Fluxes of soil organic carbon from eroding permafrost coasts, Canadian Beaufort Sea

Resolving uncertainties about the cycling of organic carbon in the world's oceans is particularly crucial in the Arctic because it is the locus of deep water formation, as well as rapid environmental change. The specific goal of this thesis was to quantify the flux of soil organic carbon (SOC) to the Arctic Ocean due to erosion along the Yukon Coastal Plain. Ground ice and SOC within coastal sediments, and the current and future fluxes of carbon were examined in detail.;Overlooking ground ice resulted in overestimates of SOC and mineral sediment of up to 20%. Corrections were especially important in the upper ice-rich soil layers.
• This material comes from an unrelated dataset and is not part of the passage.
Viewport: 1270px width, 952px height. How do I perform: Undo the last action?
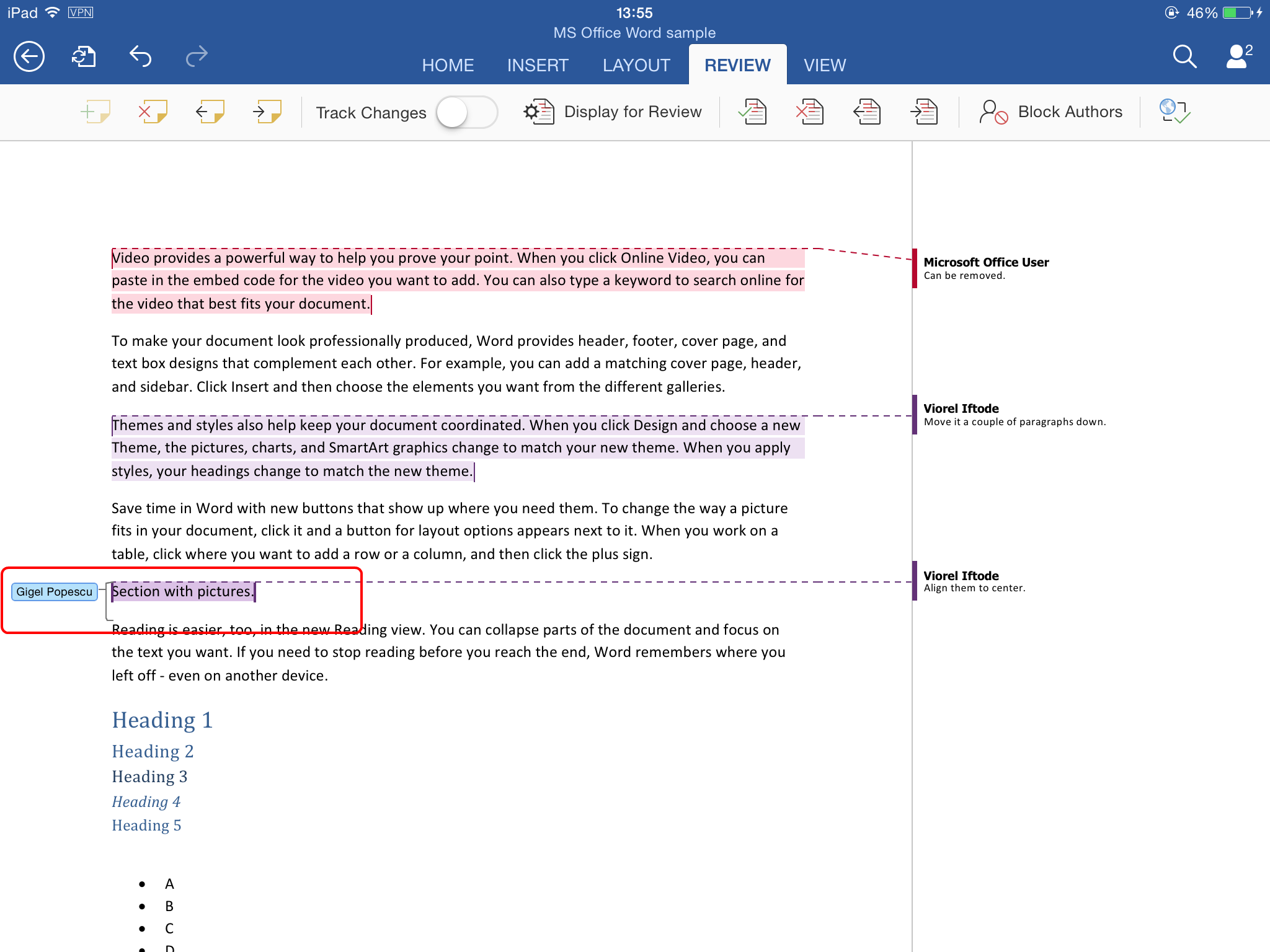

Organic carbon contents were related to surficial material and bluff height, and 57% of carbon was located at depths greater than 1 m. SOC fluxes were up to three times higher than previously thought, but comparable to other parts of the Arctic. Eleven per cent of the carbon eroded annually was buried in nearshore sediments, and the carbon in those sediments was overwhelmingly terrigenous.;A morphodynamic model of coastal evolution was used to evaluate future coastal retreat. Low bluffs will retreat more rapidly than higher ones. Ground ice controls the amount of sediment in coastal bluffs and therefore the retreat rates, since bluffs with high ice contents have a lower effective cliff height. SOC fluxes from low coastal bluffs will increase by 29%, but will be offset by a 13% decrease from high bluffs. Regions of low cliffs could become sources of carbon flux to the atmosphere.;By providing insight into the origins and fate of organic matter in a sensitive section of the Arctic coastal system, this study offers valuable input for both current and future studies of regional carbon dynamics.;An evaluation of the volume of ground ice showed it to be a significant constituent of coastal bluffs. The amount of it was related to surficial material and geomorphic history, being lowest in coarse-grained marine deposits and highest in lacustrine materials. It made up almost half the soil volume in formerly glaciated areas where bluffs are high, but only one third the volume in unglaciated portions with low bluffs.